● Passage
↓

- Born: Frank Henry Nugent 5 September 1880 Sherborne St John, Hampshire, England
- Died: 12 March 1942 (aged 61) Kingsclere, Hampshire, England
- Buried: St Mary's Church, Kingsclere 51°19′29″N 1°14′52″W﻿ / ﻿51.3246°N 1.2477°W
- Allegiance: United Kingdom
- Branch: British Army British Indian Army
- Service years: 1899–1933
- Rank: Brigadier-General
- Unit: Rifle Brigade 15th Punjab Regiment
- Commands: British concession of Tianjin 182nd Infantry Brigade 55th Infantry Brigade 167th Brigade 2nd Battalion, Rifle Brigade
- Conflicts: Second Boer War; First World War Battle of Mons; ; Iraq Rebellion;
- Awards: Companion of the Order of the Bath Distinguished Service Order Officer of the Order of the British Empire
- Spouse: Ellen Burnell (m. 1905–1941: her death)
- Relations: Admiral Sir James Burnell-Nugent (grandson)

Cricket information
- Batting: Right-handed
- Role: Wicket-keeper

Domestic team information
- 1904: Hampshire

Career statistics
| Competition | First-class |
| Matches | 1 |
| Runs scored | 0 |
| Batting average | 0.00 |
| 100s/50s | –/– |
| Top score | 0 |
| Catches/stumpings | 1/– |
- Source: Frank Burnell-Nugent at Cricinfo

= Frank Burnell-Nugent =

English cricketer and British Army officer

Brigadier-General Frank Henry Burnell-Nugent, (born Nugent; 5 September 1880 – 12 March 1942) was a British Army officer and an English first-class cricketer. Burnell-Nugent had a distinguished career in the army, serving with the Rifle Brigade between 1899 and 1933 and seeing action in the Second Boer War and the First World War. As a cricketer, he made one appearance in first-class cricket for Hampshire.

==Early life and military service==
Frank Nugent was the son of Albert Llewellyn Nugent, 3rd Baron Nugent (of Austria), and his wife, Elizabeth Baltazzi, he was born at The Vyne estate near Basingstoke in September 1880. He was educated firstly at the Horris Hill School preparatory school, before attending Winchester College. From Winchester, he went up to the Royal Military College at Sandhurst. He graduated from there into the Rifle Brigade as a second lieutenant in November 1899. In March 1901, was seconded to serve with the Mounted Infantry in the Second Boer War in South Africa. Nugent was seriously wounded during the war, but was decorated for his participation with the Queen's South Africa Medal with four clasps. Shortly after the conclusion of the war, he received a regular commission as a lieutenant in the 3rd Battalion of his regiment in August 1902.

↑

● Given records
↓

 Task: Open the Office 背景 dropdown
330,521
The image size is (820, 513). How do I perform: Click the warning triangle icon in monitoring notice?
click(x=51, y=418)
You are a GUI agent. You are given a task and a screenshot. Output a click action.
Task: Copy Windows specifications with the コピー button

↑
↓

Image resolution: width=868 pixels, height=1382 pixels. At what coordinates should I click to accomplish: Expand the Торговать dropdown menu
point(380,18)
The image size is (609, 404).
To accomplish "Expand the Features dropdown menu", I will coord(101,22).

↑

● Task prompt
From the Burnell-Nugent biography, repeat word for word the text between "English cricketer and" and "cricket for Hampshire.", inclusive.

● The reply
English cricketer and British Army officer

Brigadier-General Frank Henry Burnell-Nugent, (born Nugent; 5 September 1880 – 12 March 1942) was a British Army officer and an English first-class cricketer. Burnell-Nugent had a distinguished career in the army, serving with the Rifle Brigade between 1899 and 1933 and seeing action in the Second Boer War and the First World War. As a cricketer, he made one appearance in first-class cricket for Hampshire.